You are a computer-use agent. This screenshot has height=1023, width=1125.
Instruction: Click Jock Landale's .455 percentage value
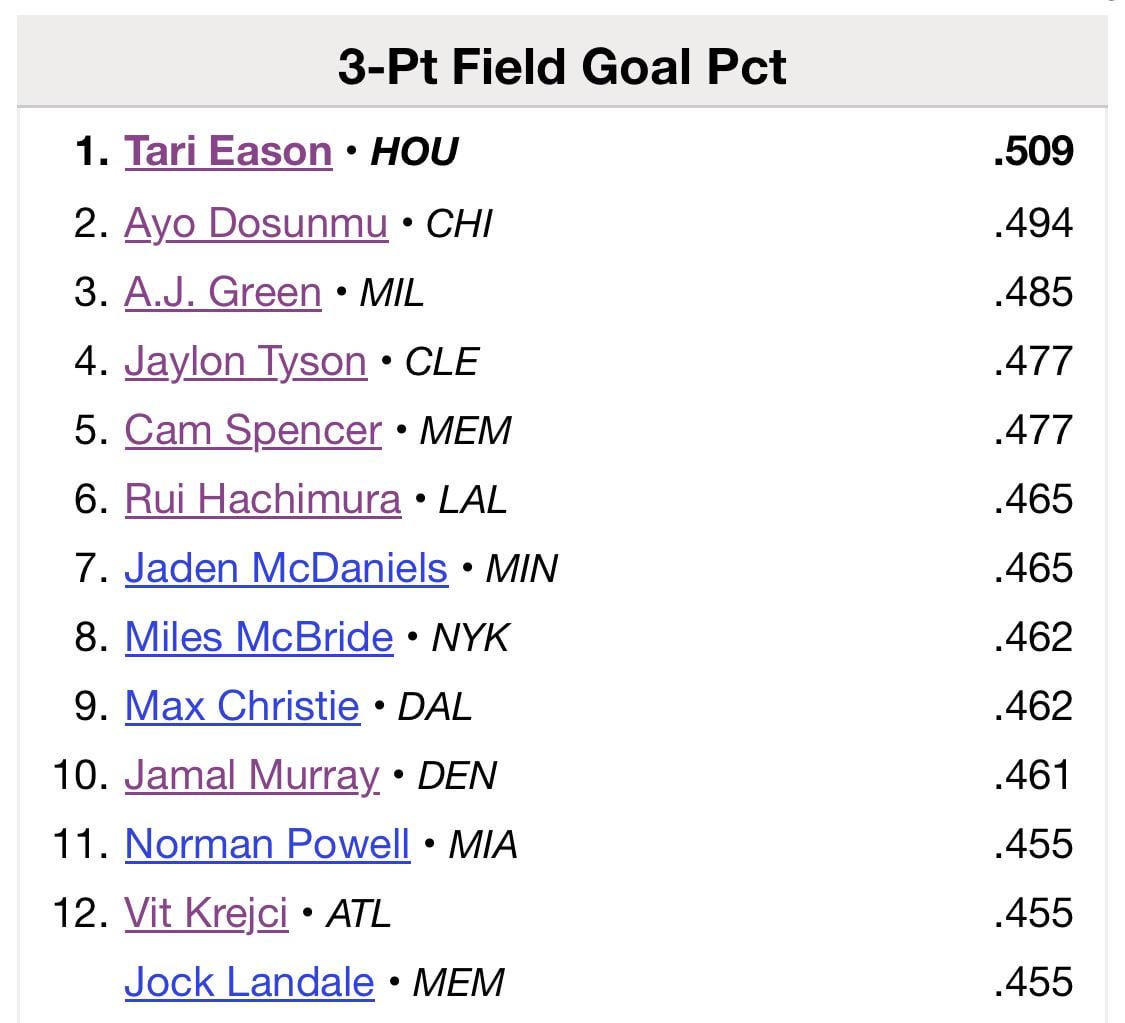tap(1040, 982)
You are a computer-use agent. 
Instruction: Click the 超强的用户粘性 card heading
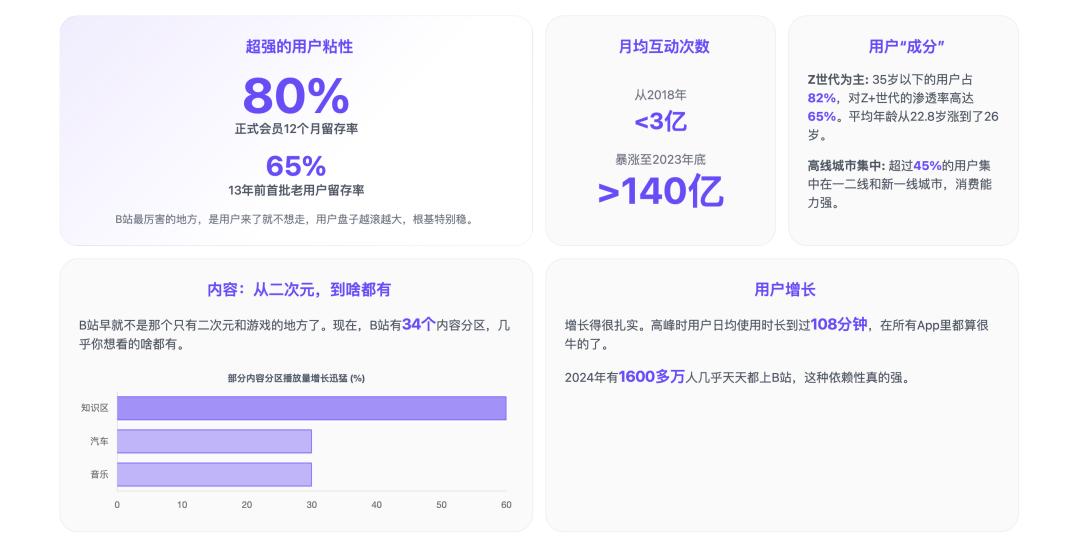tap(299, 46)
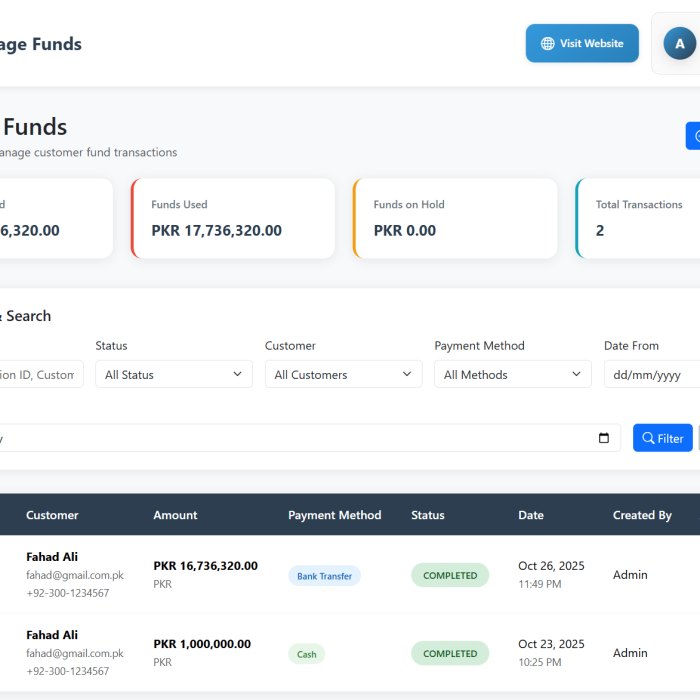
Task: Click the Created By column header
Action: click(x=642, y=515)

**PROBLEM REQUIREMENTS:** Reproduce every line of the records above verbatim, omitting the pictures.

**TASK RESPONSE:**
You are a computer-use agent. This screenshot has height=1023, width=1125.
Instruction: Click Jock Landale's .455 percentage value
tap(1040, 982)
You are a computer-use agent. 
Instruction: Click the 超强的用户粘性 card heading
tap(299, 46)
Task: Click the Created By column header
Action: click(x=642, y=515)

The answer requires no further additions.